Peter began to get better—obviously, perceptibly better. Already, rest, freedom from constraint, and, above all, the “suggestions” with which Heron Baynet had been feeding his damaged mind, told their visible tale. There came periods—sometimes a bare ten minutes, sometimes an hour, and once a whole wonderful afternoon—when he seemed his normal self. There came nights when he slept beside her as a child sleeps—motionless, head pillowed on arm.

At first, she could hardly believe. The sudden changes from ill-tempered gloomy hypochondriac to ordinary human being bewildered her. It seemed to Patricia as though there were two Peters; and she never knew, leaving one Peter alone for a minute, whether she would find the other Peter in his place on her return.

As a matter of psychological fact, there were—at this period in the man’s career—not two Peters but at least five.
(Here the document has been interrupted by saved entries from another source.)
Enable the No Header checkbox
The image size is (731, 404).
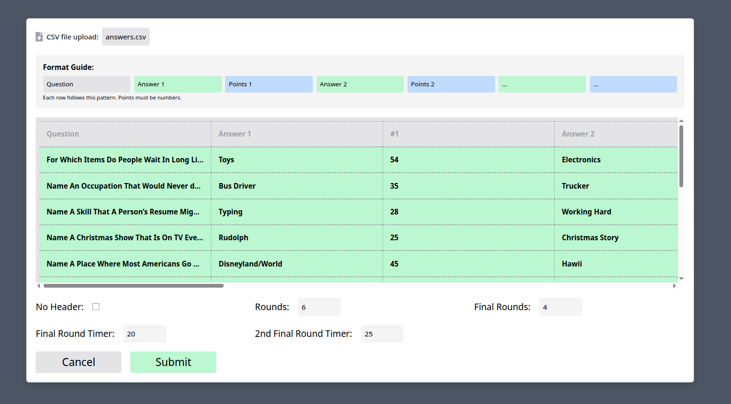[96, 306]
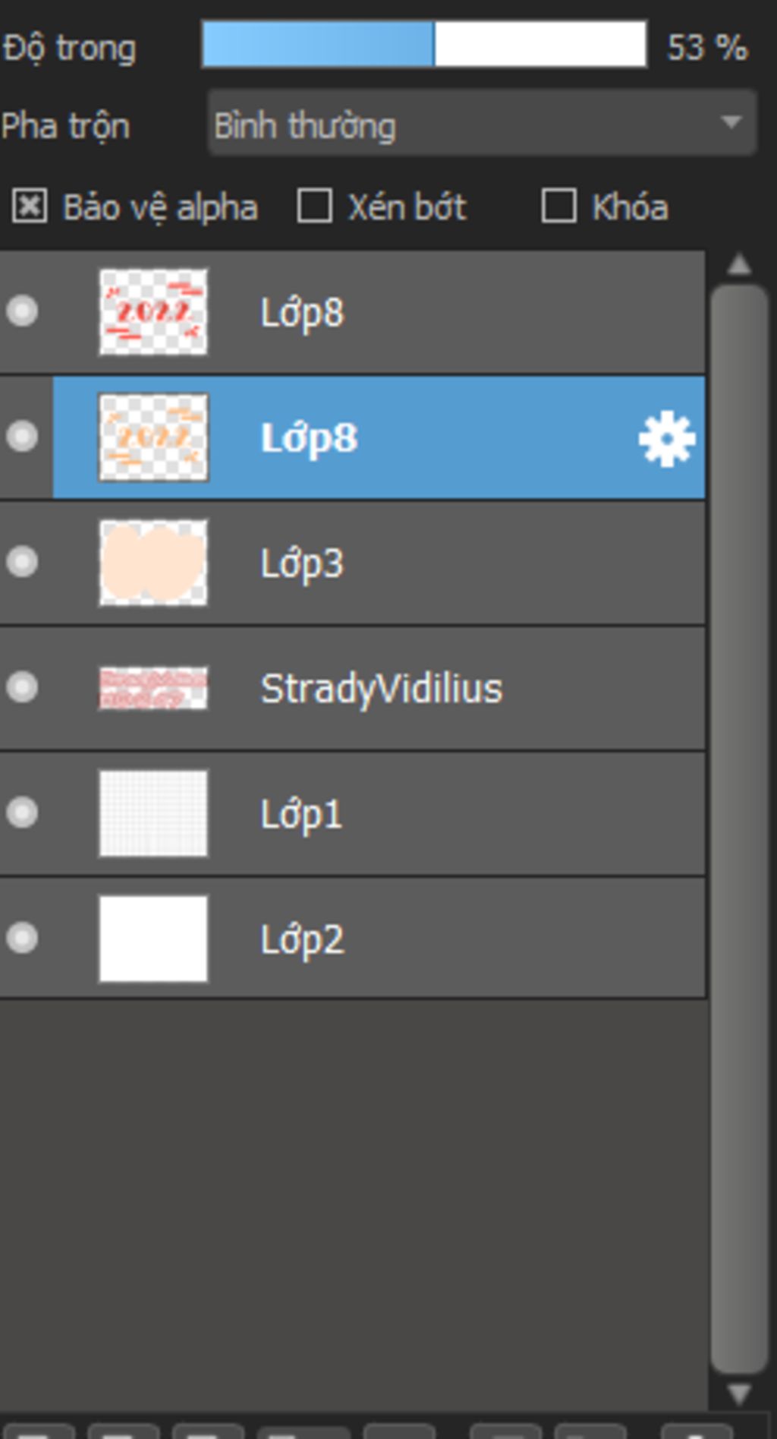The width and height of the screenshot is (777, 1439).
Task: Click the red 2022 thumbnail of unselected Lớp8
Action: [153, 311]
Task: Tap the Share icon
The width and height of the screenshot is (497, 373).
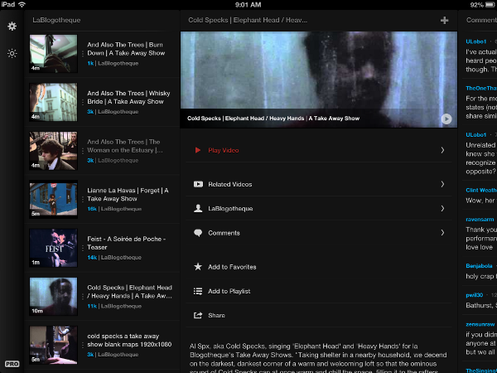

To begin with, there was Peter the neurasthenic—a huddled frightened soul who lived alone in its black caves of gloom, and still prayed with whining ingratiation for death. At this creature, the new soul of Peter Jameson—Heron Baynet’s creation—used to laugh. “You’re a fraud,” the new soul said to it, “an utter fraud. Call yourself a soul. Absurd! You’re physical. Do you understand? Purely physical. If my body hadn’t got that knock on the head you’d never have existed at all.” Then, there was the original soul of Peter which contented itself with the assertion that both its confrÈres were non-existent, phantoms of the imagination: also the soul of “P.J.,” sometime a Gunner in Kitchener’s Army, who cared for nothing in the world except the whereabouts and well-being of the Fourth Southdown Brigade (this soul was particularly active at post-time or when reading the newspapers); and lastly, there was the soul of Peter Jameson, worker by instinct, who had begun to want employment. This last Peter spent many profitless hours in the garden, watching Fry dawdle through his work, prowling about the stables, annoyed that they should be horseless, or slipping into the garage to inspect the dust-sheet-shrouded Crossley—and a few profitable ones with old man Tebbits and his son Harry, a blond giant of indomitable labour.
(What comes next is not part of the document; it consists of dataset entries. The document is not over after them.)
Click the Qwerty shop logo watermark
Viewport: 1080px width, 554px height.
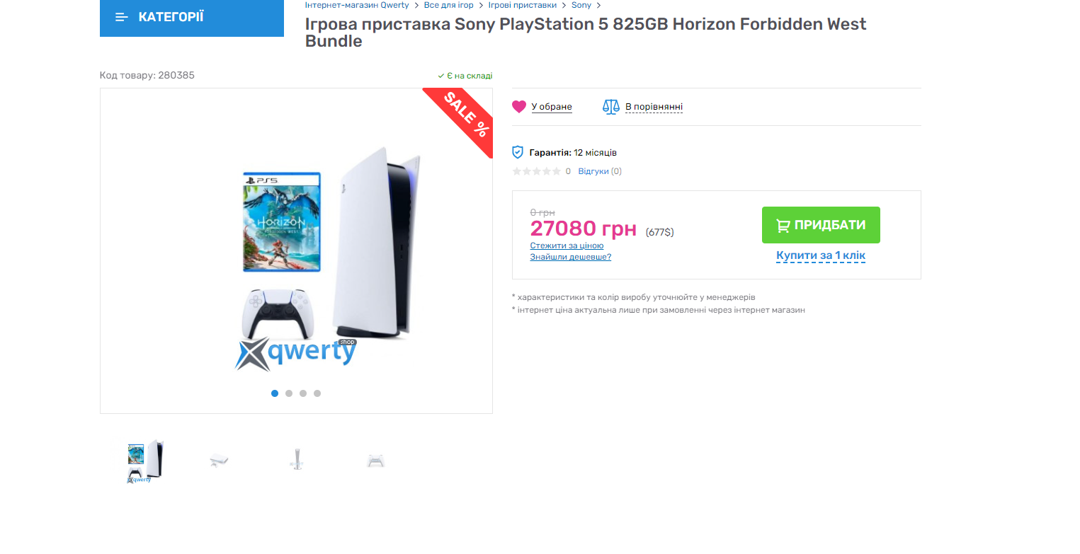coord(296,354)
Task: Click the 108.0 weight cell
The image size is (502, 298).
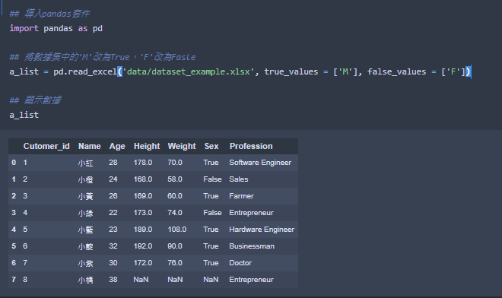Action: pos(177,230)
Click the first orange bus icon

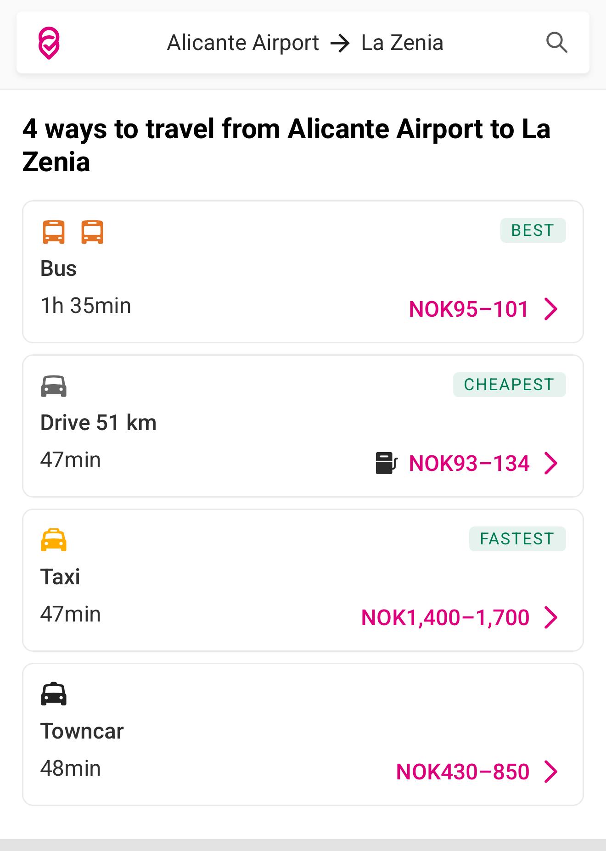pos(54,232)
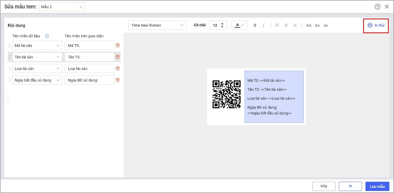Toggle bold text formatting
394x193 pixels.
[x=255, y=25]
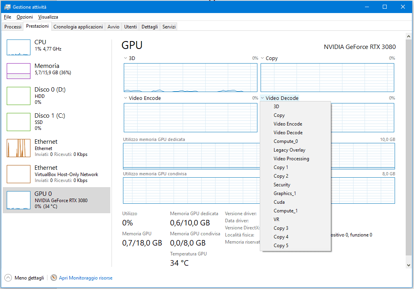Click Apri Monitoraggio risorse link
Viewport: 414px width, 289px height.
85,278
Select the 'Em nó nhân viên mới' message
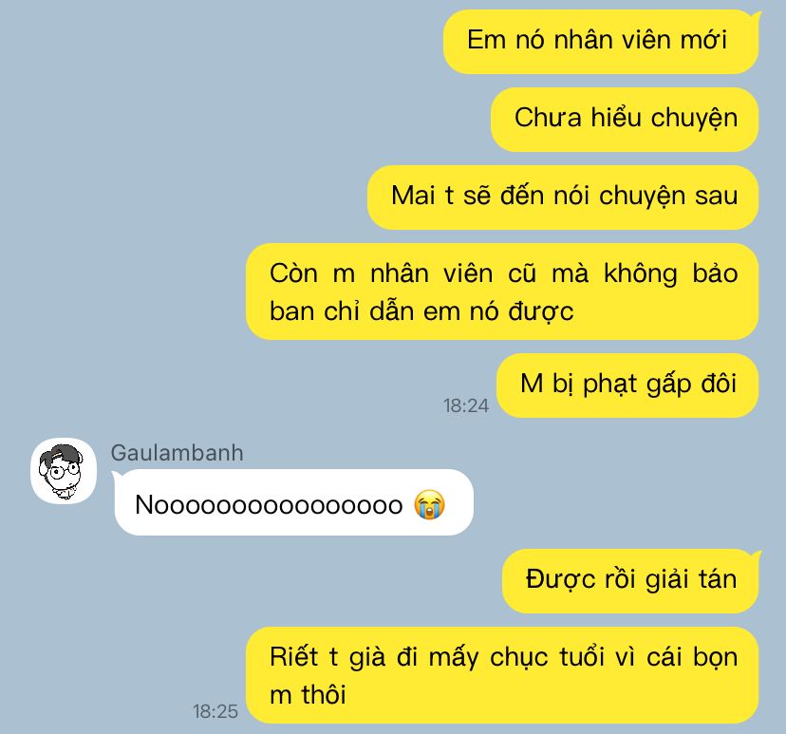 [601, 42]
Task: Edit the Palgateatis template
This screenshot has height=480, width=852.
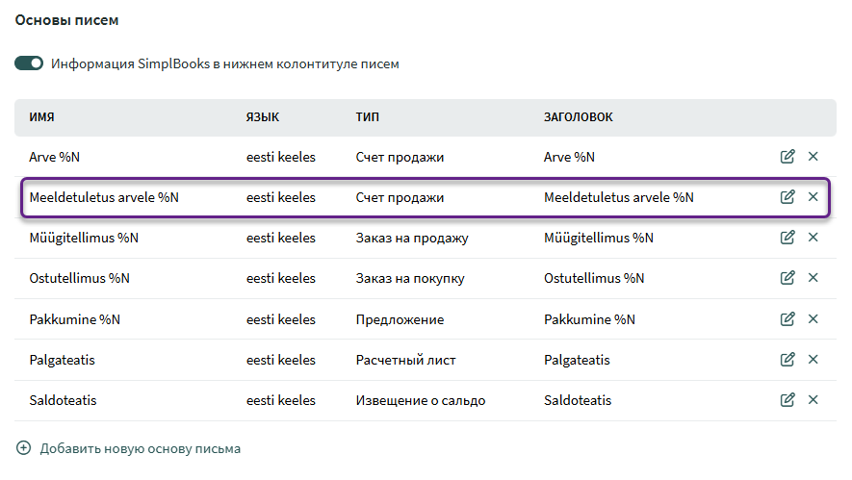Action: [x=787, y=360]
But the Peter of Patricia’s dreaming—Peter the lover—was still fast asleep!

Still, he grew better—obviously, perceptibly better: and for the moment that betterment satisfied his wife’s reason. The other Patricia, the unreasonable love-hungry Patricia, contented herself once more with the thought of palship....

Towards the end of the month, a blizzard swept the Thames Valley, almost isolating them. Their regular callers—Parson Smithers, Doctor and Mrs. Wainwright, the Misses Rapson (who kept prize chows and were always trying to dispose of one: “a sweet doggie, Mrs. Jameson, and such breeding”), and the few other gregarious creatures whom neither Patricia’s stand-offishness nor Peter’s nerves had defeated—left them alone for a whole week.
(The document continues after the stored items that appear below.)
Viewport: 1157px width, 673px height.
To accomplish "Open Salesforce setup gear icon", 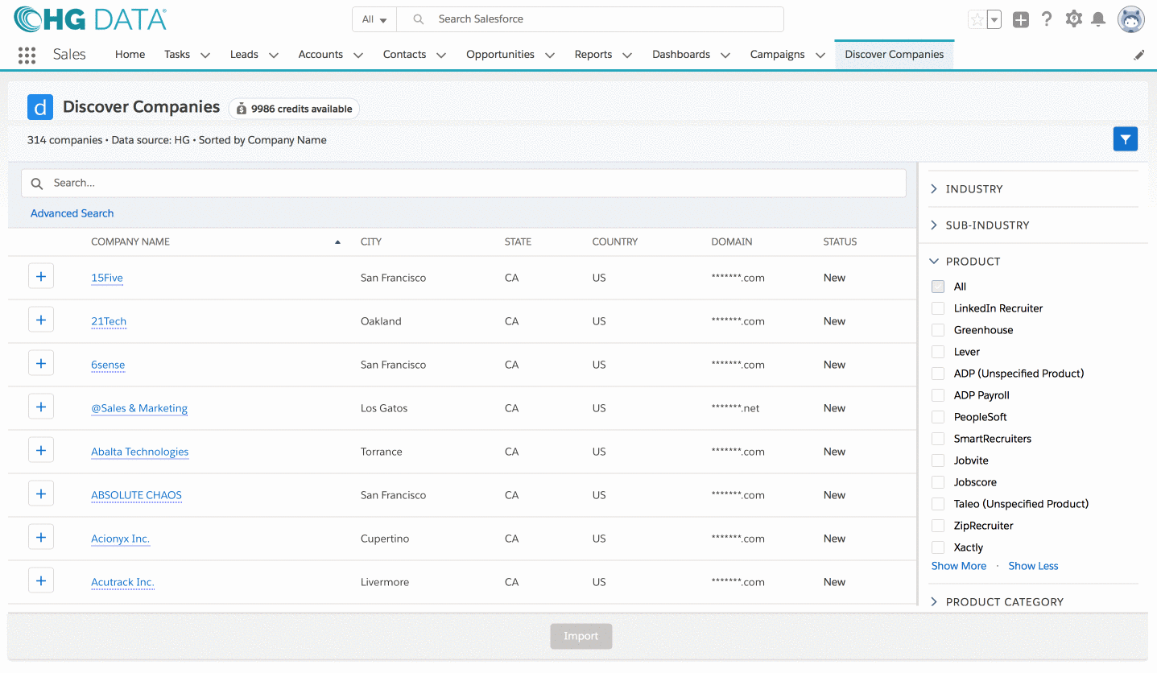I will 1073,19.
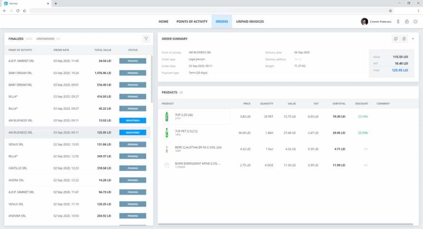Reload the page in the browser
The image size is (423, 229).
17,10
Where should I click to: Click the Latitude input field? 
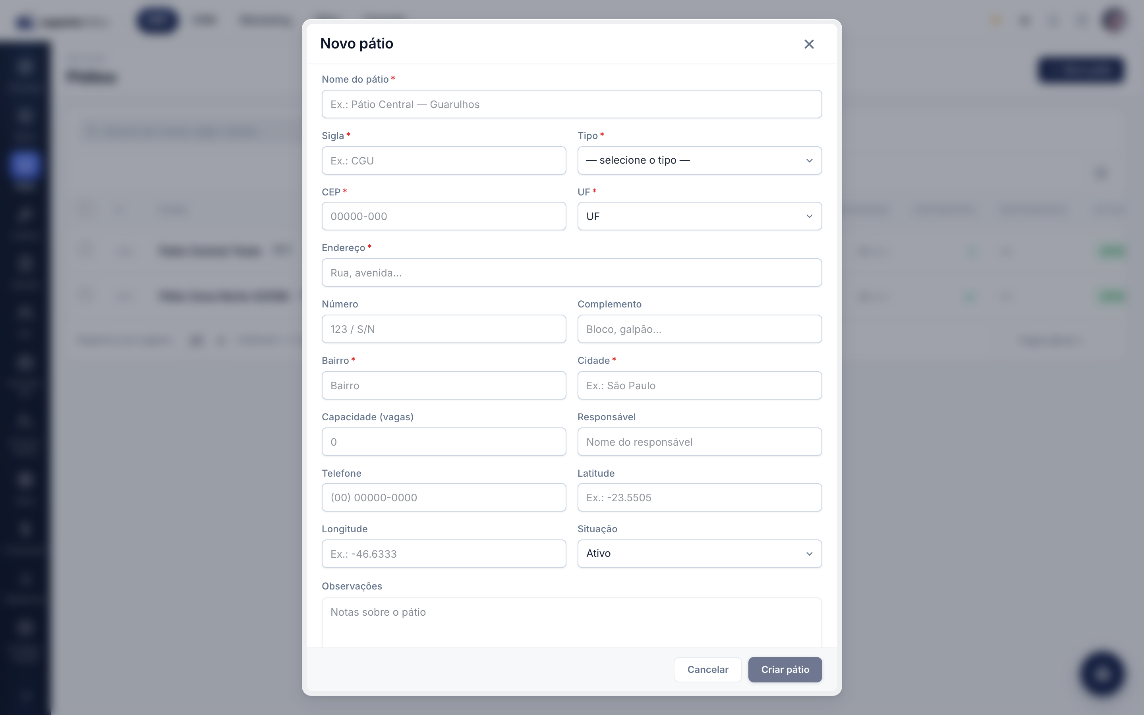(699, 497)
Sunflowers, red roof snow-covered, looked like a house on a Christmas card. The road to Arlsfield was just passable; but the footpath to Glen Cottage lay three feet deep under crumbly drifts.

“I think I’ll go over and see Francis,” said Peter, one morning. “Poor old chap, he won’t be able to get out much in this.”

“Hadn’t you better wait till this afternoon?” Patricia looked at her husband across the breakfast-table. “Then we can go together.”

His eyes met hers steadily; there was a positive twinkle in them.

“I shan’t take the twelve-bore,” remarked our Mr. Jameson.

She postponed the children’s lesson-time a good half-hour—just for the pleasure of slipping out of the house after him, of concealing herself behind Tebbits’ snow-thatched rick to watch his stocky figure toiling downhill.

He came back in time for lunch, very out of breath but very delighted with his achievement; announced that, “Agoraphobia had been bloodily repulsed.”

“And how was Francis?” smiled Patricia, forgetting her usual “Language, Peter!” in excitement at this tangible proof of recovery.

“Francis!”—Peter hesitated a perceptible second. “To tell you the truth, Pat, I’ve been rather bothered about Francis. He’s brooding about something or other. His legs, I suppose. Have you noticed anything?”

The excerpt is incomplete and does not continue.